A 76-year-old man whose canalside cottage stands in the way of the multi-million pound regeneration of Birmingham Eastside has been served with a compulsory purchase order by the city council.
Fred Grove says he is determined to fight the order at a public inquiry in an attempt to win the right to stay at the house in Digbeth, where he has lived for 41 years.
Mr Grove said he was shocked to be handed the CPO, less than a month after the council claimed it was close to reaching an agreement with him.
"I finally realised that they are determined to push me out. Well, I am just one man but I am not going to let them take my home without a fight.
"I am a thorn in the side of the council," Mr Grove added.
The council insists it wants Mr Grove out of the house for his own good.
Ken Hardeman, cabinet member for regeneration, said the house at Belmont Row would be "in the middle of a building site" when work began on the next phase of Eastside. It would not be safe for Mr Grove to remain while contractors' vehicles used the site.
Coun Hardeman (Con Brandwood) said there were no plans to demolish the house. The future of the property would not be determined until the planning permission s tage of the Eastside development.
Prospective Eastside developers were given a brief-ing yesterday by the council about possible uses for land to the east of Millennium Point, including the site occupied by Mr Grove's cottage.
Mr Grove believes the council's claim about the danger of living in a development site is merely a smokescreen.
"Once the property is empty and they board it up, it will decay and be vandalised. Then the council will demolish it and clear the site," he said.
He said the council had promised him the market value for the property, but had not mentioned a figure.
Mr Grove met council representatives last week.
He said: "They stated quite clearly that there was no room for negotiation. As far as they were concerned there was no alternative, I would have to go.
"While they confirmed that there were no specific plans for my house they claimed that for me not to leave would jeopardise the whole development - though they could not, of course, say why or how."

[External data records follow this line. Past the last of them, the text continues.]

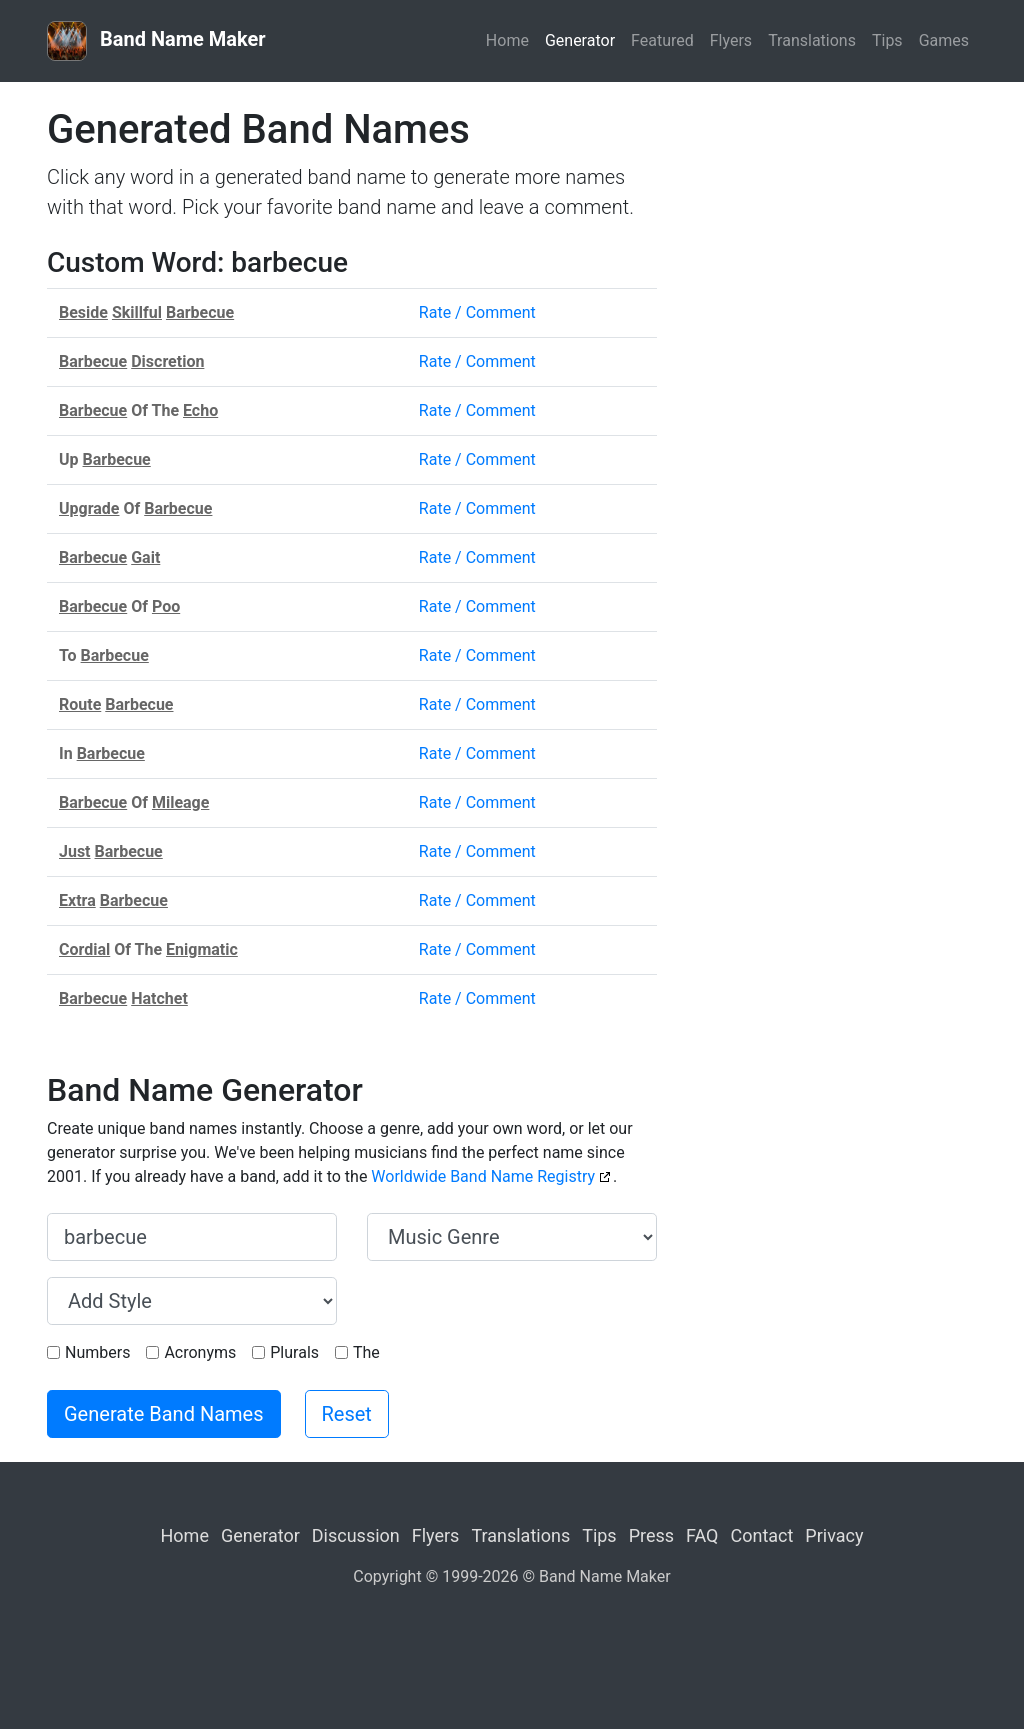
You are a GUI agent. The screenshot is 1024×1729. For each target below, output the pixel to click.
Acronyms (200, 1352)
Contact (761, 1535)
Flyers (731, 40)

Coun Hardeman said he wanted to offer a suitable compensation package but had been prevented from doing so because Mr Grove had failed to respond to letters from the council.
An alternative proposal, moving Mr Grove to temporary accommodation while work took place and then allowing him to return, was still under consideration, Coun Hardeman added.
He said: "There is a degree of urgency about this now and we do want to deal compassionately with Mr Grove.
"I have been, and remain, very concerned about Mr Grove and I will endeavour to try to resolve this issue in a way that will be advantageous to him."
A public inquiry which will consider objections to the Eastside development is expected to get underway later this year and could ultimately decide the fate of Mr Grove's house.